Tom let out a whistle of joy. "That's correct! You win."
Ben narrowed his eyes. Something didn't add up. There's no way he could have won this easily. "Okay, my turn," he said. "I spy with my little bio-optical sensor, something beginning with—"
He looked around, trying to find something really hard. Then he changed his mind. Instead, he picked something really easy.
"—B."
"Hmm …" Tom said. "Let me see …"
Ben let his eyes drop out of focus—as he often did when talking to Tom—while he waited for Tom's first guess.
"Is it—is it brace?"
"Brace?"
"As in, structural brace?"
Ben looked around to see what Tom was talking about.
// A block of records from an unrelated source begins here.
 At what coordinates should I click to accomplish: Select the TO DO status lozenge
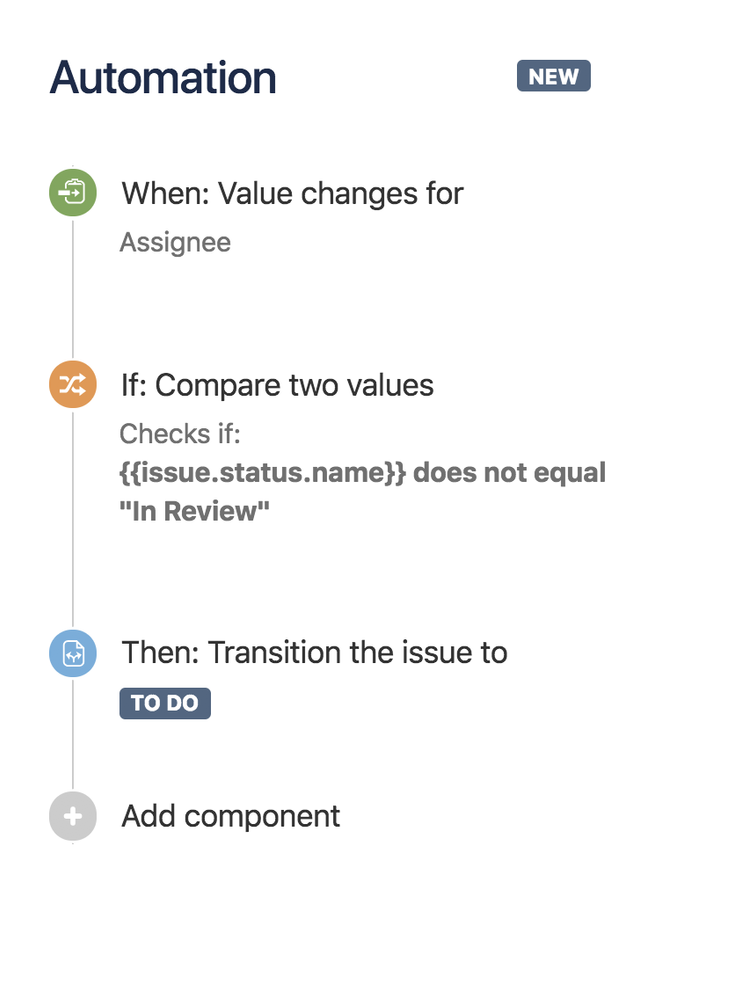coord(164,703)
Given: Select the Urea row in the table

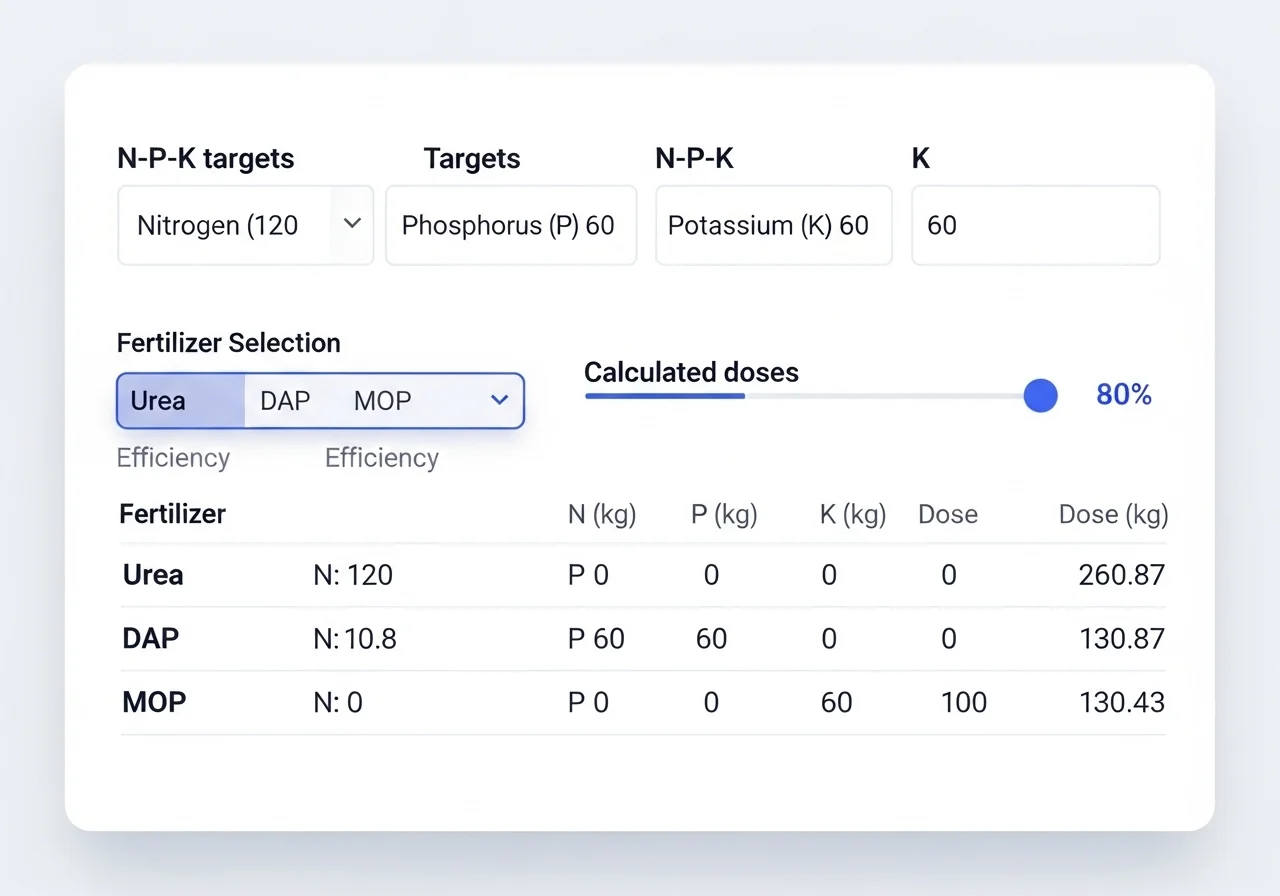Looking at the screenshot, I should coord(153,575).
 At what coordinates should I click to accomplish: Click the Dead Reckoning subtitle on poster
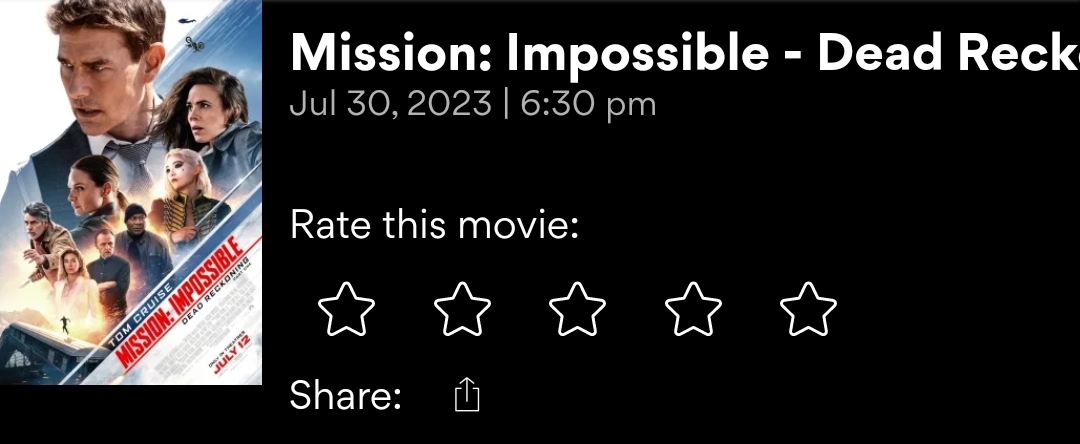pos(212,295)
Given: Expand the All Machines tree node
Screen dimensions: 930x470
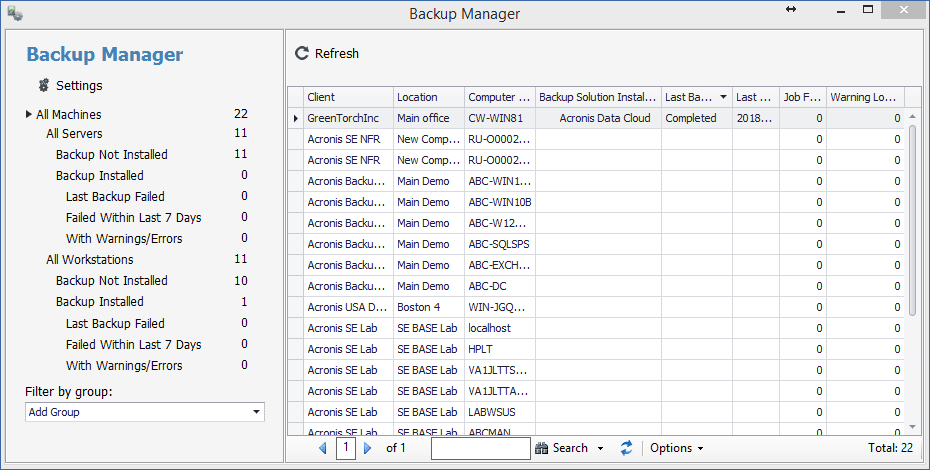Looking at the screenshot, I should 29,115.
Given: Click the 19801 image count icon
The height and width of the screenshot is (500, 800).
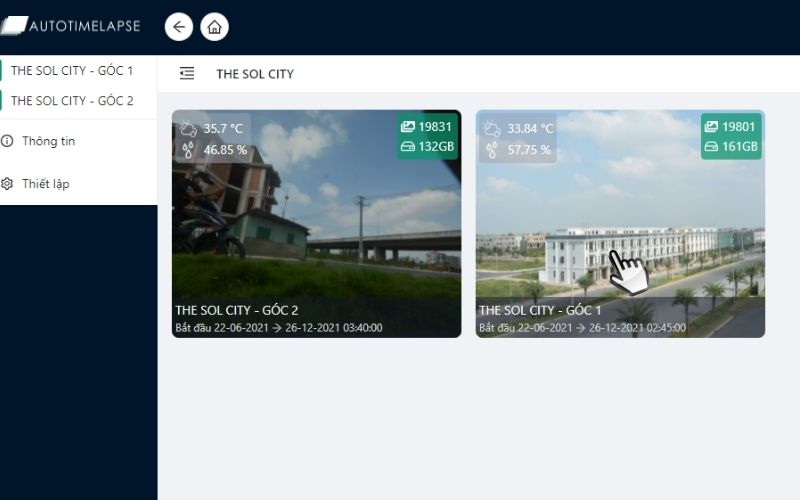Looking at the screenshot, I should 711,127.
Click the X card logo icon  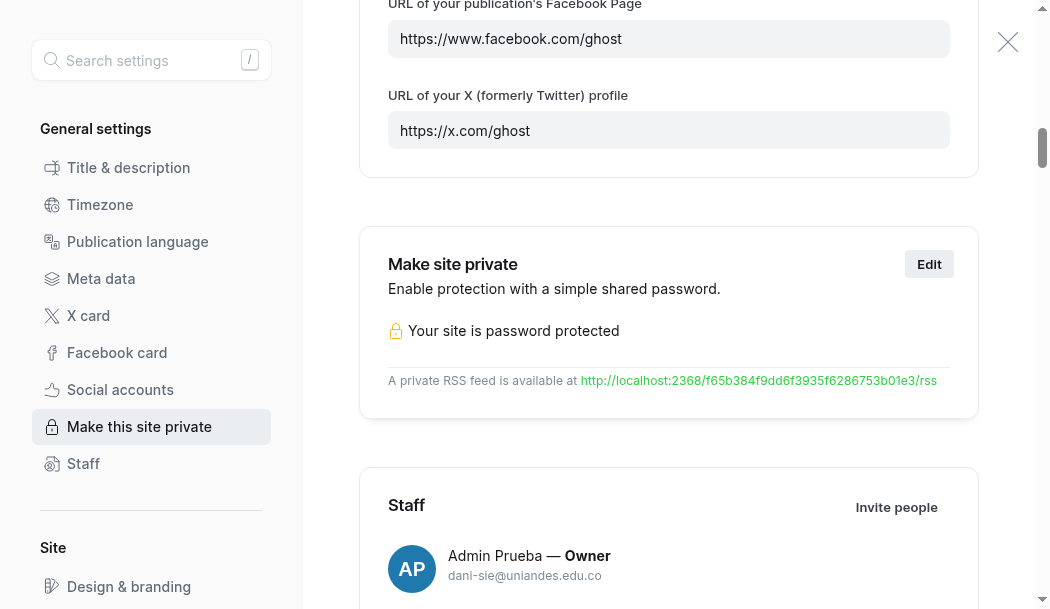pos(52,316)
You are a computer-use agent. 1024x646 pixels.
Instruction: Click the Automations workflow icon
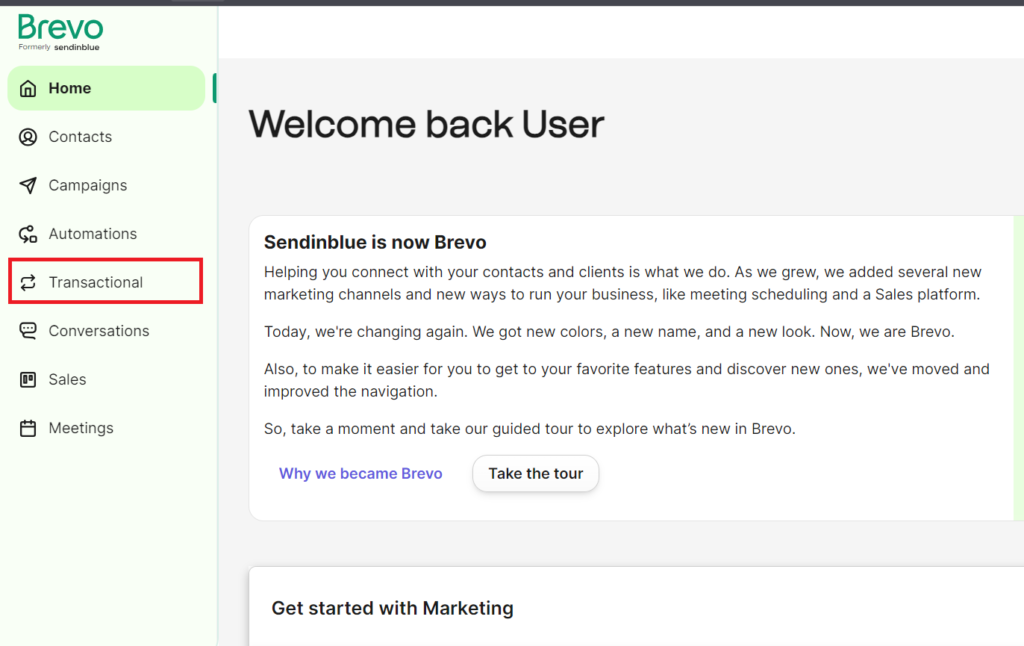tap(28, 234)
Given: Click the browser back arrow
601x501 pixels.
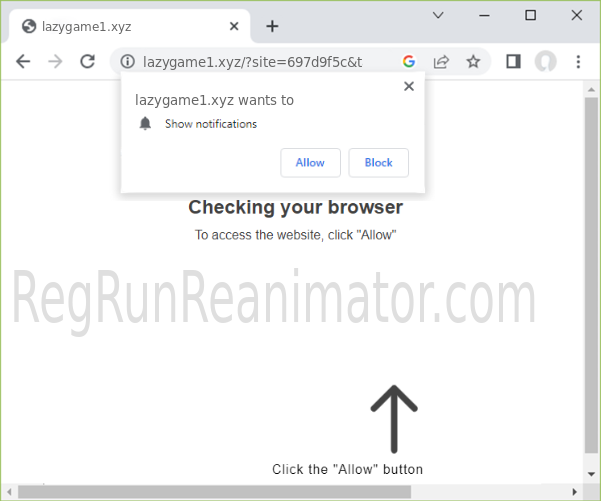Looking at the screenshot, I should coord(23,61).
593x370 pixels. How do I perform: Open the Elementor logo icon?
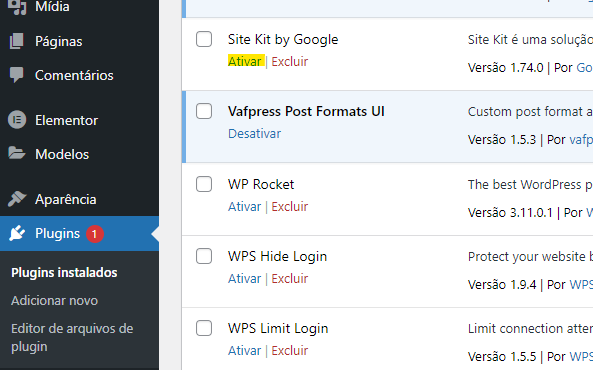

"There, to your left, welded up in the top corner."
It was a triangle of titanium or something that presumably stopped the structure of the tug warping under stress. "Nope."
"Hmm …"
There was no denying it—Tom was now going easy on Ben.
"Is it—"
"You don't have to make it this easy for me, Tom."
A moment of silence. "What do you mean?"
"You're letting me win."
"I thought that's what you wanted?"
Ben was beginning to feel frustrated. Deep down, he knew it was because of the situation he was in, the claustrophobic and seemingly endless journey he'd been forced to embark upon, but for some reason he wanted to believe it was because Tom was letting him win. Somehow it made his frustration more manageable.